Zum Hauptinhalt springen

ETL

Installing Pentaho Data Integration

The third-party client application Pentaho Data Integration (PDI) is needed to create transformations and jobs.

You need to install the client application Pentaho Data Integration - Community Edition, version 9.4, and the ConSol CM ETL package. The version of the ETL package must match the version of the ConSol CM server.

  1. Download the PDI installation package from https://www.hitachivantara.com/en-us/products/pentaho-platform/data-integration-analytics/pentaho-community-edition.html

  2. Unpack it to the desired location on your local machine.

  3. Obtain the ZIP file with the ConSol CM ETL package (etl-package-distribution-<CM_VERSION>-kettle.zip) from the ConSol CM support. It contains the plug-ins, samples and some additional libraries which are needed.

  4. Unpack it to the data-integration directory of PDI (called <PDI_HOME> in this manual). Overwrite existing files.

    warnung

    When updating ConSol CM to a newer version, you need to update the ETL package as well. Overwrite the existing files and check the libext and plugins directories to ensure that there are no duplicate libraries. At least, you will need to remove the etl-specific JAR files of the lower ConSol CM version.
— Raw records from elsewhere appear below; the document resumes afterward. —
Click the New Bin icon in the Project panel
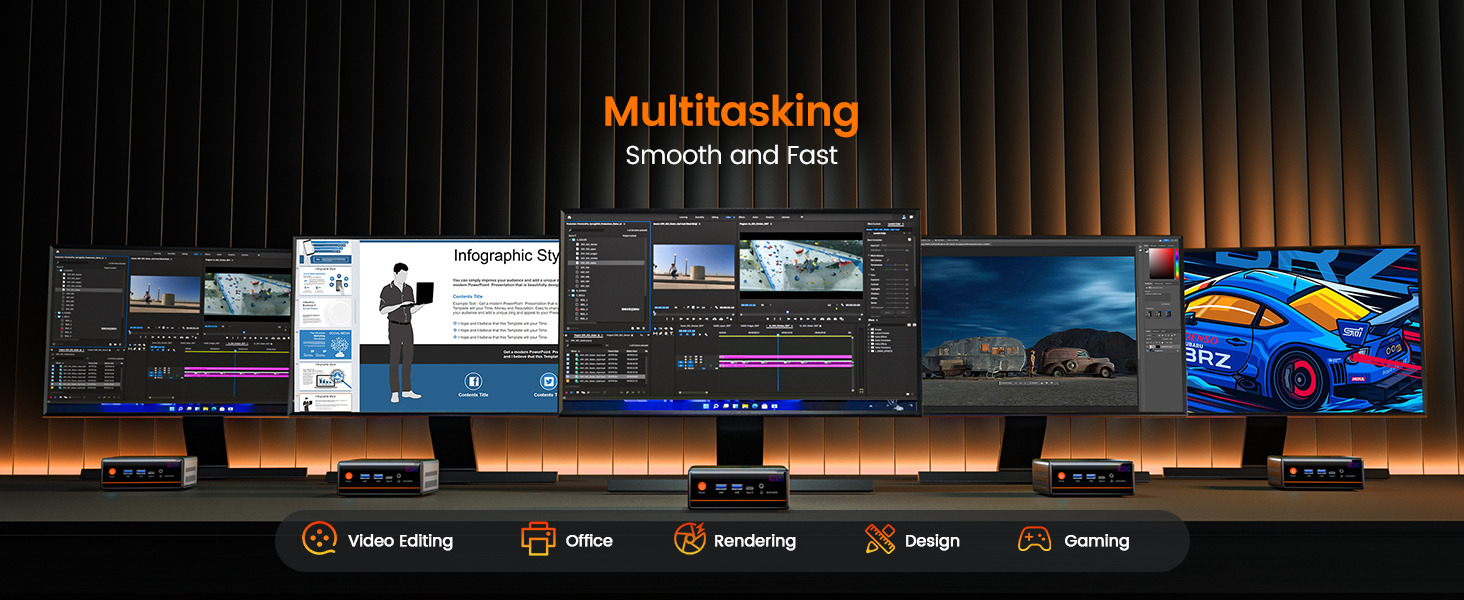The image size is (1464, 600). [x=640, y=327]
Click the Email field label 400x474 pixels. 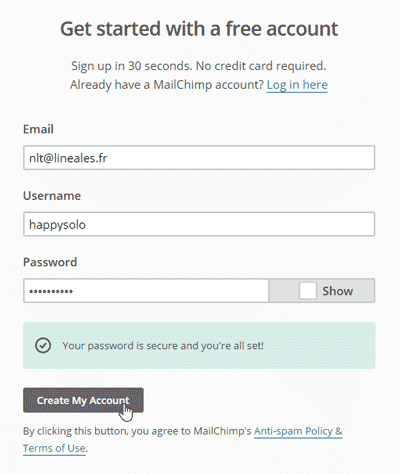(x=38, y=129)
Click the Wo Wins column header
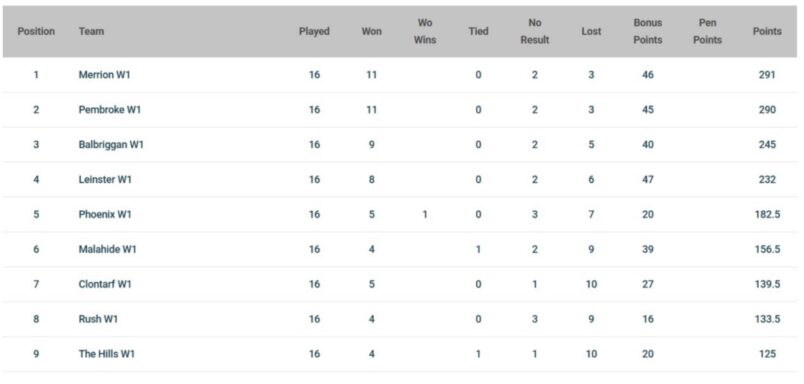804x384 pixels. 425,31
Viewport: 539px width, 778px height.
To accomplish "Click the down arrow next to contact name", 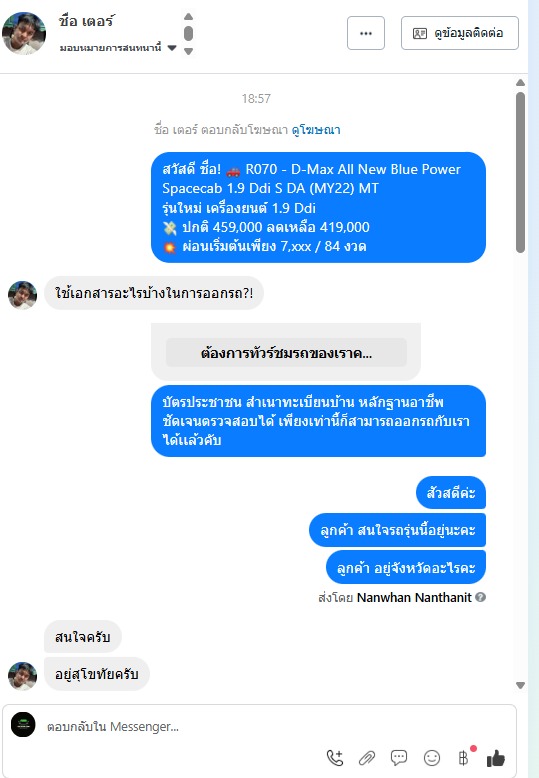I will [189, 51].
  5. Configure Spoon, the user interface for creating transformations and jobs. This is done in the spoon.bat file for Windows and in the spoon.sh file for Unix. Provide the URL to the ETL service of the ConSol CM server, and the name and the password of the administrator user in the CM_INIT variable which is added to the runtime options (OPT):

    REM ******************************************************************
    REM ** Set java runtime options **
    REM ** Change 2048m to higher values in case you run out of memory **
    REM ** or set the PENTAHO_DI_JAVA_OPTIONS environment variable **
    REM ******************************************************************

    set CM_INIT=-Durl=http://localhost:8888/etl-service -DcmUser=admin -DcmPassword=consol -DbatchSize=100 -DinfoSize=100 -DcountRemote=10 -DexportSize=1000

    if "%PENTAHO_DI_JAVA_OPTIONS%"=="" set PENTAHO_DI_JAVA_OPTIONS="-Xms1024m" "-Xmx2048m"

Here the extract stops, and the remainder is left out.